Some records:
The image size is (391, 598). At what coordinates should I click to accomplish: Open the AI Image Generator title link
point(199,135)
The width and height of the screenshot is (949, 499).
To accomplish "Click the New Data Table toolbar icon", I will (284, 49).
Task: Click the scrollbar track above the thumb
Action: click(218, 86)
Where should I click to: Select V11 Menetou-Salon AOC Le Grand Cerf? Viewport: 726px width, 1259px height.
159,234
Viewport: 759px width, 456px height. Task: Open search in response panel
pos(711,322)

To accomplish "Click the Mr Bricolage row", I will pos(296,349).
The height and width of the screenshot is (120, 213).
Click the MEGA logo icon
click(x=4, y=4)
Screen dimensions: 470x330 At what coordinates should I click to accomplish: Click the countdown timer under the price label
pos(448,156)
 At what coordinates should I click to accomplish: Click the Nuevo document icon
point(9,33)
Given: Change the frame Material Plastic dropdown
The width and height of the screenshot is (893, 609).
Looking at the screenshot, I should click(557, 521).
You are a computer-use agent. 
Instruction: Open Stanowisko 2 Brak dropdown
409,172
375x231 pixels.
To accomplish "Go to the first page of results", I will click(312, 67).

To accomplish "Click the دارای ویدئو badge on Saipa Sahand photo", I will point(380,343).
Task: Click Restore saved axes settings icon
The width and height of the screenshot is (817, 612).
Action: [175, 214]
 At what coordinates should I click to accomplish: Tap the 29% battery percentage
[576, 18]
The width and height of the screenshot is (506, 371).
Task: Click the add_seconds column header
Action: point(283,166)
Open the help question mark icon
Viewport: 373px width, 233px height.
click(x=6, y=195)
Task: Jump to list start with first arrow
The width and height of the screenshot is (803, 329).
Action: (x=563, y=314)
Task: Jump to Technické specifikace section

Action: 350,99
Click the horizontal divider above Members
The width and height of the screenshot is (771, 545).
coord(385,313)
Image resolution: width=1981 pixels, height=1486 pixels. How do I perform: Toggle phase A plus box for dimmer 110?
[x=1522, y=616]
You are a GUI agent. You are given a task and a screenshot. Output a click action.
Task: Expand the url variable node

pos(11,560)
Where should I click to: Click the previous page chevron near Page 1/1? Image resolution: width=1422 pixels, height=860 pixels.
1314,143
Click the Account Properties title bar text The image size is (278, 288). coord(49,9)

Exercise instructions: Reproduce each line of the data above exactly, with nothing changed.

Completed task:
The image size is (391, 598). At what coordinates should I click to accomplish: Open the AI Image Generator title link
point(199,135)
The width and height of the screenshot is (949, 499).
To accomplish "Click the New Data Table toolbar icon", I will (284, 49).
Task: Click the scrollbar track above the thumb
Action: click(218, 86)
Where should I click to: Select V11 Menetou-Salon AOC Le Grand Cerf? Viewport: 726px width, 1259px height.
159,234
Viewport: 759px width, 456px height. Task: Open search in response panel
pos(711,322)

To accomplish "Click the Mr Bricolage row", I will pos(296,349).
The height and width of the screenshot is (120, 213).
Click the MEGA logo icon
click(x=4, y=4)
Screen dimensions: 470x330 At what coordinates should I click to accomplish: Click the countdown timer under the price label
pos(448,156)
 At what coordinates should I click to accomplish: Click the Nuevo document icon
point(9,33)
Given: Change the frame Material Plastic dropdown
The width and height of the screenshot is (893, 609).
Looking at the screenshot, I should click(557, 521).
You are a computer-use agent. 
Instruction: Open Stanowisko 2 Brak dropdown
409,172
375x231 pixels.
To accomplish "Go to the first page of results", I will click(312, 67).

To accomplish "Click the دارای ویدئو badge on Saipa Sahand photo", I will point(380,343).
Task: Click Restore saved axes settings icon
The width and height of the screenshot is (817, 612).
Action: [175, 214]
 At what coordinates should I click to accomplish: Tap the 29% battery percentage
[576, 18]
The width and height of the screenshot is (506, 371).
Task: Click the add_seconds column header
Action: point(283,166)
Open the help question mark icon
Viewport: 373px width, 233px height.
click(x=6, y=195)
Task: Jump to list start with first arrow
The width and height of the screenshot is (803, 329).
Action: (x=563, y=314)
Task: Jump to Technické specifikace section

Action: 350,99
Click the horizontal divider above Members
The width and height of the screenshot is (771, 545).
coord(385,313)
Image resolution: width=1981 pixels, height=1486 pixels. How do I perform: Toggle phase A plus box for dimmer 110?
[x=1522, y=616]
You are a GUI agent. You are given a task and a screenshot. Output a click action.
Task: Expand the url variable node

pos(11,560)
Where should I click to: Click the previous page chevron near Page 1/1? Image resolution: width=1422 pixels, height=860 pixels.
1314,143
Click the Account Properties title bar text The image size is (278, 288). coord(49,9)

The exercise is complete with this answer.